• QUOTED PASSAGE:

·····

Yes, they provided hyper parameters; number of layers and kernel sizes, etc. I think I did try almost same hyper parameters (unless I didn't misunderstand), but from my experience it didn't work for LJSpeech dataset. I suspect the reason is that the speech samples in LJSpeech dataset have reverberation, resulting in difficult to train high quality model. That's way I'm trying more rich models. e.g., increasing number of layers.

from deepvoice3_pytorch.

DarkDefender commented on May 26, 2024

After looking at the mel-spectrogram, I feel like the model seems to have a hard time learing the shifts that happens in the spectra. IE, it seem to generate strait "lines" instead of the more curvy lines in the ground truth.

Perhaps the quality would improve if the shifts could be extracted and provided as an input feature? (I'm thinking it would basically just be an amplitude vector)

However, having to provide this would kinda destroy the TTS side of things. So it is probably not practical, I'm just interested if it would manage to improve the quality at all.

Sorry if this is off topic.

from deepvoice3_pytorch.

r9y9 commented on May 26, 2024

@DarkDefender Thank you for your comment! The straight lines are what I want to improve. Note that if I give a ground truth every time frame to the decoder, I can get curvy lines. So auto-regressive process during decoding is causing the artifacts.

·····

• PROVIDED MATERIAL:
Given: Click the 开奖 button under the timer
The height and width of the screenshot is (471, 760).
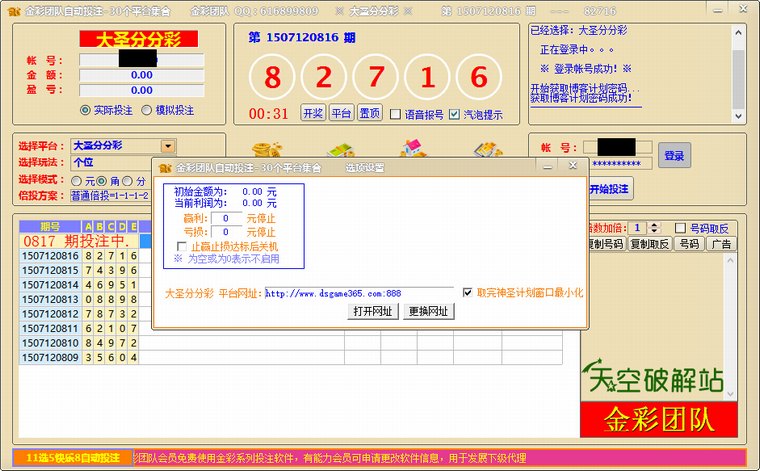Looking at the screenshot, I should (x=313, y=114).
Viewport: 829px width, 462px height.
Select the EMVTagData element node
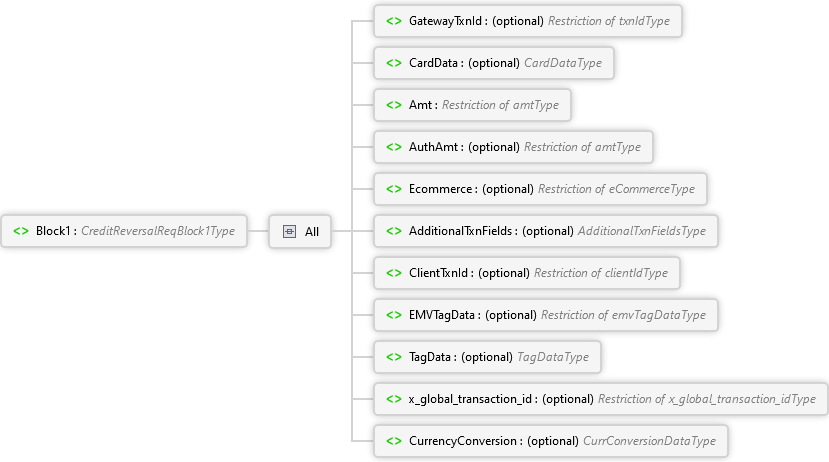click(458, 315)
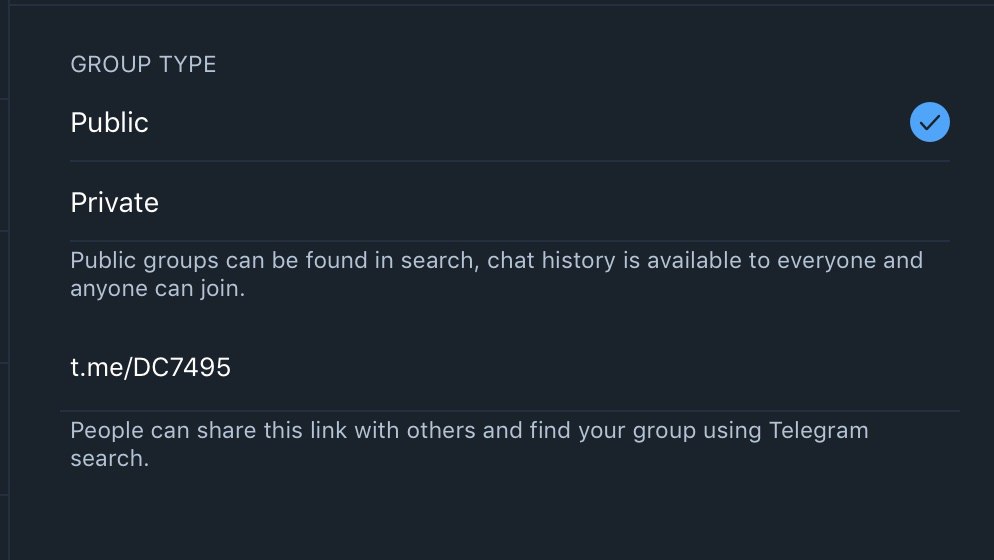Click the Public groups description text
The height and width of the screenshot is (560, 994).
[496, 274]
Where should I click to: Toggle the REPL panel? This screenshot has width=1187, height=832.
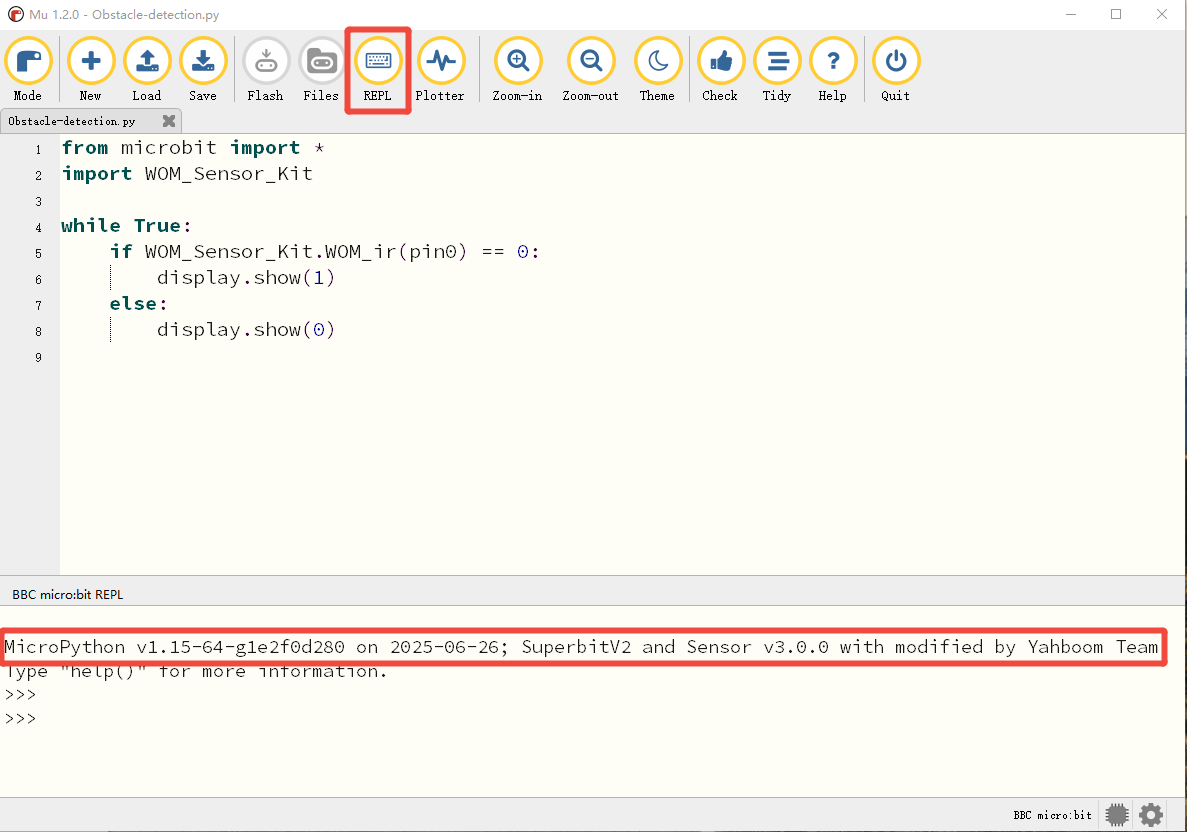[x=378, y=70]
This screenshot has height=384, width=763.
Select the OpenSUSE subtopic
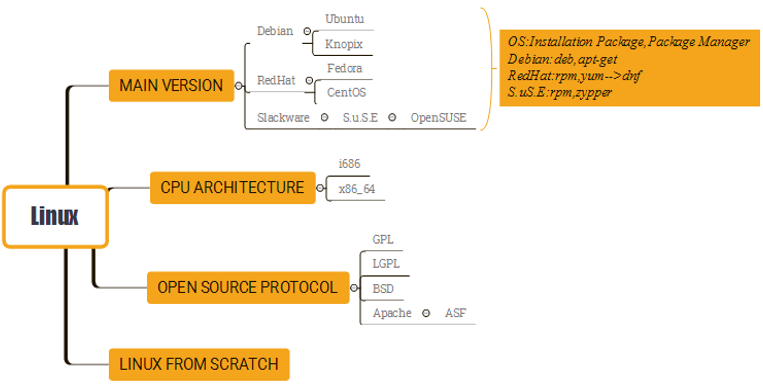point(438,118)
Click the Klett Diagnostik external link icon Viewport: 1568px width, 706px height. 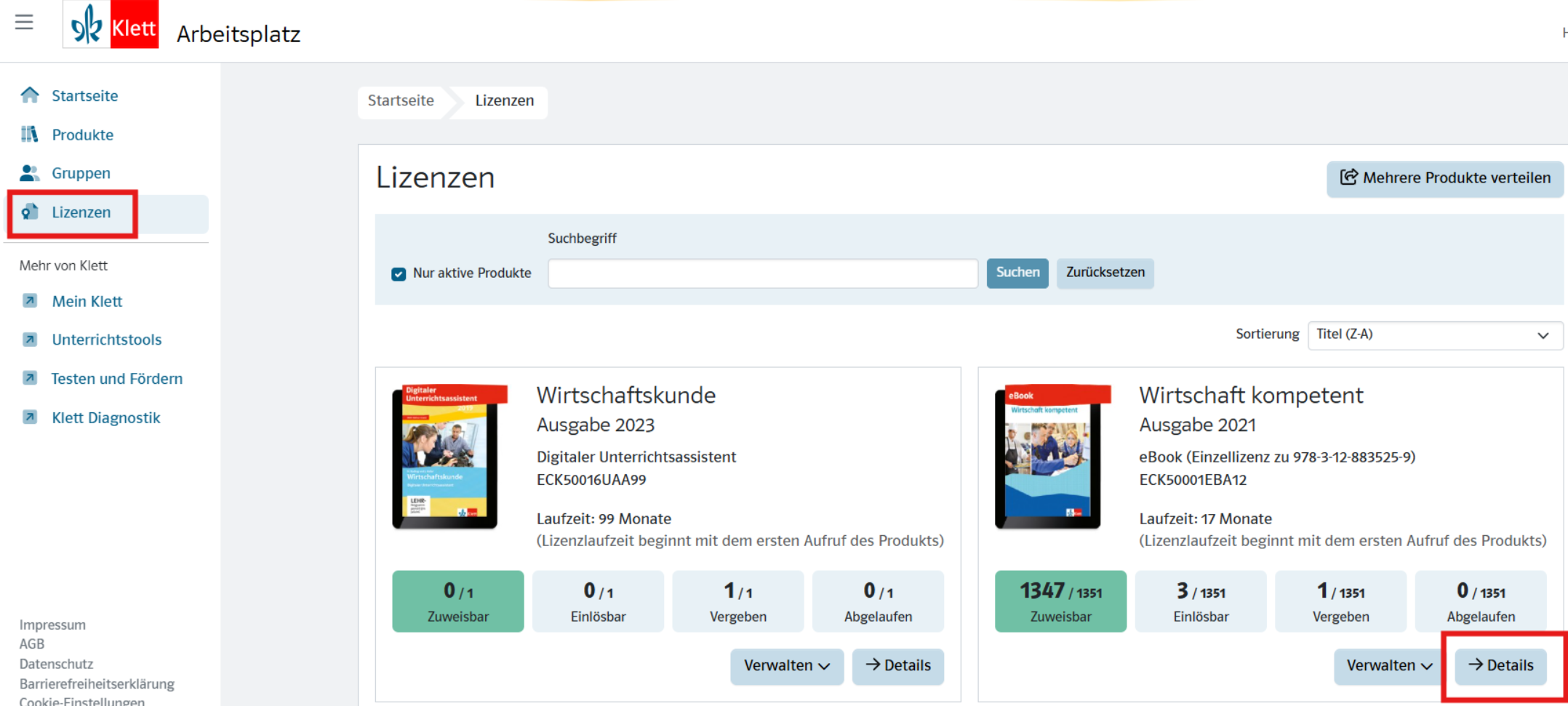pyautogui.click(x=30, y=417)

·····

• DIRECTION:
Extend the forum thread on deepvoice3_pytorch output quality with LJSpeech, picking up after its final comment.

• OUTPUT OF THE EXERCISE:
from deepvoice3_pytorch.

Kyubyong commented on May 26, 2024

Hi, @r9y9, nice job! Could you upload the training curve? I'm also working on implementing deepvoice3, but with no luck, yet. I think I need to compare yours and mine. Any tips?

from deepvoice3_pytorch.

r9y9 commented on May 26, 2024

@Kyubyong Sure, I will upload logs when I finish my current experiment. Some random tips I have are:

Multiple attention layers are hard to learn. Empirically, one or two (first and last) attention layers seems enough.
With guided attention (see https://arxiv.org/abs/1710.08969), alignments get monotonic more quickly and reliably if we use multiple attention layers. With guided attention, I can confirm five attention layers get monotonic, though I cannot get speech quality improvements.
Positional encoding (i.e., using text positions and frame positions in decoder) is essential to learn monotonic alignments (without this I cannot get it to work). However, I'm still not sure why position rate matters. 1.0 for both encoder/decoder worked from my previous experiment.
Weight initialization is quite important particularly for deeper (e.g. > 8 layers) networks. Noticed when I tried to replicate https://arxiv.org/abs/1710.08969. They use more than 20 layers in the decoder! Very hard to train. Work in progress in #3. Speech samples (model: encoder/converter from https://arxiv.org/abs/1710.08969 and decoder from DeepVoice3): https://www.dropbox.com/sh/q9xfgscgh3k5lqa/AACPgWCprBfNgjRravscdDYCa?dl=0.

Adam with step lr decay works. However, for deeper networks, I find Adam + noam's lr scheduler is more stable. See

deepvoice3_pytorch/lrschedule.py

Lines 4 to 11 in a93535d

 # https://github.com/tensorflow/tensor2tensor/issues/280#issuecomment-339110329 

 def noam_learning_rate_decay(init_lr, global_step): 

 # Noam scheme from tensor2tensor: 

 warmup_steps = 4000.0 

 step = global_step + 1. 

 lr = init_lr * warmup_steps**0.5 * np.minimum( 

 step * warmup_steps**-1.5, step**-0.5) 

 return lr

from deepvoice3_pytorch.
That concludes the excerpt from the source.